Coherence is critical for accelerating learning of grade-level content and addressing unfinished learning. Quality instructional materials offer a range of supports for teachers at the classroom level to do just this.
- Quality materials support teachers in understanding and identifying the academic standards that previous grade levels are built on. To begin to address unfinished learning, it is critical to understand the concepts and skills from previous grades as these will be the same concepts the current grade will be expanding on.
- Quality materials can help to identify where students have unfinished learning through curriculum-embedded, formative assessments. Formative assessments built into the curriculum are great tools for teachers and can contribute to addressing unfinished learning in two ways. First, formative assessments, especially those often given at the beginning of a unit, can look at prior, grade-level standards to see what students already know. In addition, assessments should be ongoing to capture current learning in real time. As students begin to learn on-grade-level content, the best assessments are designed to be attentive to evaluating current standards and the previous standards the new learning is built on.
For example, if third graders are being introduced to fractions for the first time, assessments should consider both the third-grade standards as well as the relevant K–2 standards that have led to the introduction of fractions. This allows teachers to see exactly where the gaps are if students are struggling.
- Quality materials offer clear supports for teachers to determine potential misconceptions and strategies for differentiation. Aligned, coherent materials provide teachers with specific resources and supports to identify and begin to address unfinished learning from the previous grade, diagnose where students are struggling in the current grade, and to accelerate learning so students can catch up. Quality materials offer suggestions for follow-up around assessment results, rubrics for grading, and help in identifying misconceptions students have.
What’s more, we know that students are individuals, and a one-size fits all approach does not work. Materials should provide strategies for sequencing and scaffolding lessons in order to meet the needs of a range of learners. As materials are considered, it’s important to assess the explicit supports teachers are given to differentiate grade-level content so all students have access.

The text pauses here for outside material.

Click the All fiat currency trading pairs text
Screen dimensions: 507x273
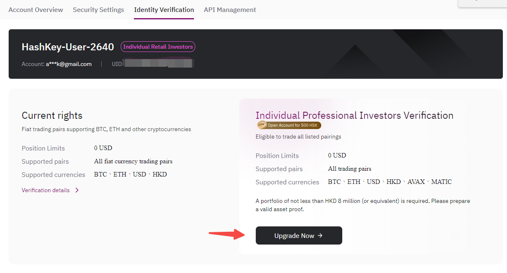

Closing the gap with coherent mathematics materials
Instructional materials are not a silver bullet. However, materials can be a way to help overcome the challenges of unfinished learning as well as additional obstacles the Covid-19 pandemic has exacerbated such as disruption in the classroom, lack of manipulatives, and lack of opportunities for differentiation. Ensuring teachers have access to, and training on, high-quality coherent materials is an essential step to ensuring students are set up for success now and long after the pandemic comes to an end.